■ **Information given**:
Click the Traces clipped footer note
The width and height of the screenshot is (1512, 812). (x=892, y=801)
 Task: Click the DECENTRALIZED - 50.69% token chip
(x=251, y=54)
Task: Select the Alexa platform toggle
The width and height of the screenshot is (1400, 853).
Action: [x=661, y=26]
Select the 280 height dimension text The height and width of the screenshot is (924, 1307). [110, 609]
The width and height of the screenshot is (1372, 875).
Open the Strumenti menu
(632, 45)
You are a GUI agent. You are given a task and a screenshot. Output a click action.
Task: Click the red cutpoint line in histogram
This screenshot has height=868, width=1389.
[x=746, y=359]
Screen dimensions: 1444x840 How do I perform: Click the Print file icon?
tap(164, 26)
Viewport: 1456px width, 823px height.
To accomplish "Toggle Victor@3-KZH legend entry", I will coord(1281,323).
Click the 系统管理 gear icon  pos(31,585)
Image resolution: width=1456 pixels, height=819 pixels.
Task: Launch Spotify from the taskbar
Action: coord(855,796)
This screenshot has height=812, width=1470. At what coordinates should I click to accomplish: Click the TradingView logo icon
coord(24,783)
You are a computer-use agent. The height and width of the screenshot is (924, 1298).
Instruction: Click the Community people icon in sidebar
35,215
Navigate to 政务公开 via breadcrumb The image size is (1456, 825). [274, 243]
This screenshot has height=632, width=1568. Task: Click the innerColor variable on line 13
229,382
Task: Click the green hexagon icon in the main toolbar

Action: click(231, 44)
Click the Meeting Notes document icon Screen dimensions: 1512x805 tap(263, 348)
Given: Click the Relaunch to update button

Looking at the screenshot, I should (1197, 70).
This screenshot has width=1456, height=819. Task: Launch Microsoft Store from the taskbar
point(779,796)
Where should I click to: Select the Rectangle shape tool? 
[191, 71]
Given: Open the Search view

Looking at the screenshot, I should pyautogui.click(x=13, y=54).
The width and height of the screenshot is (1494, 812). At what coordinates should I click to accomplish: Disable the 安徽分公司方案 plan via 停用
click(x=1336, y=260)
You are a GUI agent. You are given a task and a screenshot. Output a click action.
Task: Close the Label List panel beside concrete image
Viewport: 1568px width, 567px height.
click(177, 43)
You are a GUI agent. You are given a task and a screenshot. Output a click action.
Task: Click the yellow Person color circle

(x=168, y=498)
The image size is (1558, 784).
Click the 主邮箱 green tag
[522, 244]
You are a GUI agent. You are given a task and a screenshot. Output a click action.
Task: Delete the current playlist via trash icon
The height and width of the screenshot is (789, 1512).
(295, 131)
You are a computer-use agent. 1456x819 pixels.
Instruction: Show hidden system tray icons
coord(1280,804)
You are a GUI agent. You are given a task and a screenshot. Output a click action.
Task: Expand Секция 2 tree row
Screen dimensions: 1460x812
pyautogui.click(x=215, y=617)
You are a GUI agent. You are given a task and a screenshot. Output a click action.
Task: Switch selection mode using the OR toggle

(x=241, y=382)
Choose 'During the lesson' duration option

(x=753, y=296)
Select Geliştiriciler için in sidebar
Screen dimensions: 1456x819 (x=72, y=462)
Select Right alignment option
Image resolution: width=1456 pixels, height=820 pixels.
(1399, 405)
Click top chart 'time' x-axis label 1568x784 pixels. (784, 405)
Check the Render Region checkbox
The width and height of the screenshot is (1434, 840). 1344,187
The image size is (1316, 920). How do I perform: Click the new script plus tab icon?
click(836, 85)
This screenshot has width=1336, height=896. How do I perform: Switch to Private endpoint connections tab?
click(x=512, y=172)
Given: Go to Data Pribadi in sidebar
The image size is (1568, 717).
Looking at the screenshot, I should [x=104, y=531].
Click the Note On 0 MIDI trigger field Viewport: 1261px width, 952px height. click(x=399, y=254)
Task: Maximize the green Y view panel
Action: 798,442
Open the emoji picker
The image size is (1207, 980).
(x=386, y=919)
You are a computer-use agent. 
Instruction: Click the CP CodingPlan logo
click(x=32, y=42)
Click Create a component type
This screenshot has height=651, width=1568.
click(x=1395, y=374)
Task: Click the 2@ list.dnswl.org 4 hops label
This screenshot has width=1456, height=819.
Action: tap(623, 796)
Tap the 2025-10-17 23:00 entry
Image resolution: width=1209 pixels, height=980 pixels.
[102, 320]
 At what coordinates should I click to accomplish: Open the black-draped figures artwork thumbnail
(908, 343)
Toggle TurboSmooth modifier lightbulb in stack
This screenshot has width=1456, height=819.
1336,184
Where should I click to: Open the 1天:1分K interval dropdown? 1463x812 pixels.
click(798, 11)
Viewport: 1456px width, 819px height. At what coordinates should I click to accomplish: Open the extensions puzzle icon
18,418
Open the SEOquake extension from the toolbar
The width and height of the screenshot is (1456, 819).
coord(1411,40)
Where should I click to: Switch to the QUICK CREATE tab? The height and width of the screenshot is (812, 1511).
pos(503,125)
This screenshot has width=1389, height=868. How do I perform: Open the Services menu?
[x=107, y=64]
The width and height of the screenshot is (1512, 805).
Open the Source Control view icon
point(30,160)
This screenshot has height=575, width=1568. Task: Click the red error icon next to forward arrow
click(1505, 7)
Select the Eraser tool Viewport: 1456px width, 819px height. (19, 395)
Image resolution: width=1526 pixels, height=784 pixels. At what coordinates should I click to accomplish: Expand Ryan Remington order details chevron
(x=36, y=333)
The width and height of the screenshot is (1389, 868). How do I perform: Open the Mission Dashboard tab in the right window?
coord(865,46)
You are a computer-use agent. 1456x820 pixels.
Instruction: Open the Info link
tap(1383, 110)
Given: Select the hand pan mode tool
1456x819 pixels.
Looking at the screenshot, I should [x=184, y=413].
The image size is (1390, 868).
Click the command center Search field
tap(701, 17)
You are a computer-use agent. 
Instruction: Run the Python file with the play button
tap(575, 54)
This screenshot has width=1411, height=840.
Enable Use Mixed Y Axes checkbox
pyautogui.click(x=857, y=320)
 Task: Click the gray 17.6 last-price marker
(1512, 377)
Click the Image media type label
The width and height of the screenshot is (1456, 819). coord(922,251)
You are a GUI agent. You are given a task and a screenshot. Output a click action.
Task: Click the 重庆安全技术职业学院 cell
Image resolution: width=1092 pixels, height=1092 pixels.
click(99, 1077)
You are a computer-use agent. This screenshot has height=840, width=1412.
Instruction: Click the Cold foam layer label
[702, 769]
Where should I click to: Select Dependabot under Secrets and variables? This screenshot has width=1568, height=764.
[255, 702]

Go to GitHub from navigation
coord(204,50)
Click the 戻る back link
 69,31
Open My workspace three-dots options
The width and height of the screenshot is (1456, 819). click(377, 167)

■ **Task brief**: Retype exactly the lines above, from the one with "Task: Expand Секция 2 tree row" through the one with "Task: Click the 2@", inclusive.

■ **Expected answer**:
Task: Expand Секция 2 tree row
Screen dimensions: 1460x812
pyautogui.click(x=215, y=617)
You are a GUI agent. You are given a task and a screenshot. Output a click action.
Task: Switch selection mode using the OR toggle

(x=241, y=382)
Choose 'During the lesson' duration option

(x=753, y=296)
Select Geliştiriciler için in sidebar
Screen dimensions: 1456x819 (x=72, y=462)
Select Right alignment option
Image resolution: width=1456 pixels, height=820 pixels.
(1399, 405)
Click top chart 'time' x-axis label 1568x784 pixels. (784, 405)
Check the Render Region checkbox
The width and height of the screenshot is (1434, 840). 1344,187
The image size is (1316, 920). How do I perform: Click the new script plus tab icon?
click(836, 85)
This screenshot has width=1336, height=896. How do I perform: Switch to Private endpoint connections tab?
click(x=512, y=172)
Given: Go to Data Pribadi in sidebar
The image size is (1568, 717).
Looking at the screenshot, I should [x=104, y=531].
Click the Note On 0 MIDI trigger field Viewport: 1261px width, 952px height. click(x=399, y=254)
Task: Maximize the green Y view panel
Action: 798,442
Open the emoji picker
The image size is (1207, 980).
(x=386, y=919)
You are a computer-use agent. 
Instruction: Click the CP CodingPlan logo
click(x=32, y=42)
Click Create a component type
This screenshot has height=651, width=1568.
click(x=1395, y=374)
Task: Click the 2@ list.dnswl.org 4 hops label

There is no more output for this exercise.